Parts of the exercise
1: In the forum thread below about finding somewhere to stay in Spain, what is the most the original poster will pay in monthly rent?
2: Continue the forum thread below about finding somewhere to stay in Spain, picking up right after its last line.
Begin Source passage
# Suggestions where to go/stay



## GavMcc (Mar 17, 2018)

Hello everyone,

I am currently staying in hostels & pensions in Valencia but would like to be able to stay somewhere for several months to see if I like living in Spain. I do not speak the language but will try my best to learn.

I am not looking to stay in the usual tourist areas but do require a location that is ideally accessible by train. I am ideally looking for somewhere that has an outdoors lifestyle for walks and exercising. I am not after an area that gets exceptionally hot. I would be happy to stay in Valencia or the Valencia community but would consider all other options. 

I have a budget for renting somewhere of up to 350 euros per month, any advice on renting is greatly appreciated. Other than being supported by train or bus, I am mainly looking for an area be it town,city or village that is both welcoming and safe.

Thank you in advance,


Gavin


----------



## cermignano (Feb 9, 2017)

Albir or Altea? Try googling long-term rentals. Look at the FAQs on here


----------



## GavMcc (Mar 17, 2018)

Cermignano,

thank you for your reply.

I have been looking on several sites such as idealista to various others.

I will look into the areas you mention also. I should have been much more prepared but everything was done on a whim and a prayer but it was an do it now or never thing.

Thanks again


----------



## cermignano (Feb 9, 2017)

Ask at the tourist office in Valencia where the rental agents are and do some footwork. If you can find somebody in a locals' bar. Take Spanish speaker from Hostel with you. Also English speaking newspapers online.


----------



## cermignano (Feb 9, 2017)

A lot of the rentals on agents websites are out of date or they don't answer emails. From what I read on here, you have to go to them


----------



## cermignano (Feb 9, 2017)
End Source passage
Begin Data block
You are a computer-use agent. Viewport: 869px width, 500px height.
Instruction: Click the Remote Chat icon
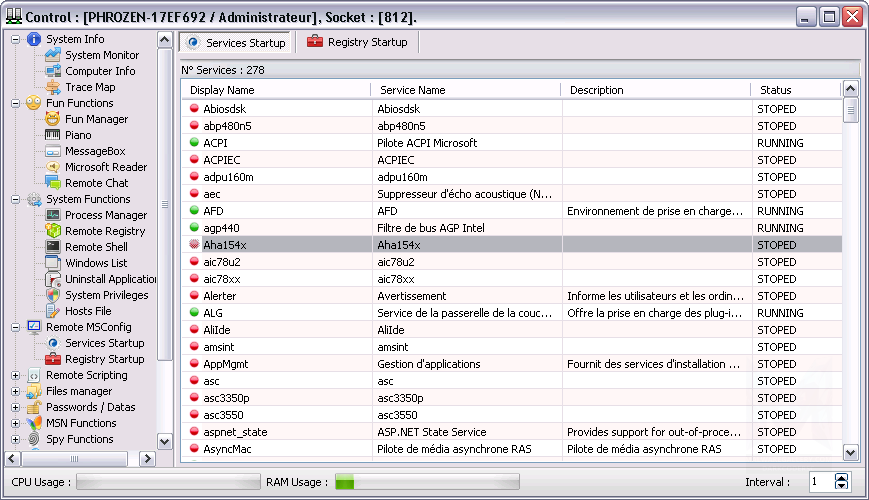[53, 183]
End Data block
Per-task answers
1: Up to 350 euros per month.

2:
Look for 'Aquilar' (to rent) signs on windows of flats etc and check the addresses online for the offices. Tourist office or library may give you a list printed out. Good luck


----------



## GavMcc (Mar 17, 2018)

Cermignano, thanks again for all your replies and suggestions. I will definitely look to do all the things you suggest. 

I have two more days in Valencia then head to Rugat, to a country park for a week. I will then look to hopefully explore the areas you suggested earlier.


----------



## roywood (Nov 1, 2016)

As you may already know, the Valencia transit system is rather impressive, and the regular subway lines extend into the far reaches of the surrounding area. Depending on how much you want easy access to a large city like Valencia, checking towns outside of the inner suburbs might produce some options that meet your needs/desires. Places like Llíria toward the north or Picassent (or beyond) to the south are worth considering. Even Torrent, also on a subway line but a bit further in, likely has flats in your price range. Xativa is a nice size and has a range of accessible diversions. Although it's somewhat beyond the last subway station, you can get local trains to/from Valencia for a reasonable price.

We're in the States now but looking closely at the Valencia area for possible relocation. Somewhat limited experience but we've spent a few months there getting a feel for things and beginning to sort out our options. Good luck!


----------



## GavMcc (Mar 17, 2018)

roywood,

thank you very much for your suggestions and information. It has given me some more food for thought. I have heard of all the areas but will do some further research. 

I will be spending some time out of the Valencia region after a visit to Rugat but will try to visit some or all of these areas and those cerimignano has kindly suggested upon return. 

Dependent on budget I will try to move around and explore as much as possible. I may have to return to the UK for a spell before moving completely but I will have gained some first hand experience and a valuable insight and have options to consider.

Thanks again


----------



## David in Xativa (Sep 21, 2018)

*From a fellow SCOT*

Gavin,

Have you tried Xativa, it the last stop on the metro from Valencia about 30 min travel.

Very safe town, and pleny of walks in the area.

After a lot of trips house hunting in the Valencia region, we have recently bought a house there and plan to retire in a few years.

The town is not a tourist trap, very original sanish, very sociable and wellcoming.

David


----------



## Antoni88 (Sep 23, 2018)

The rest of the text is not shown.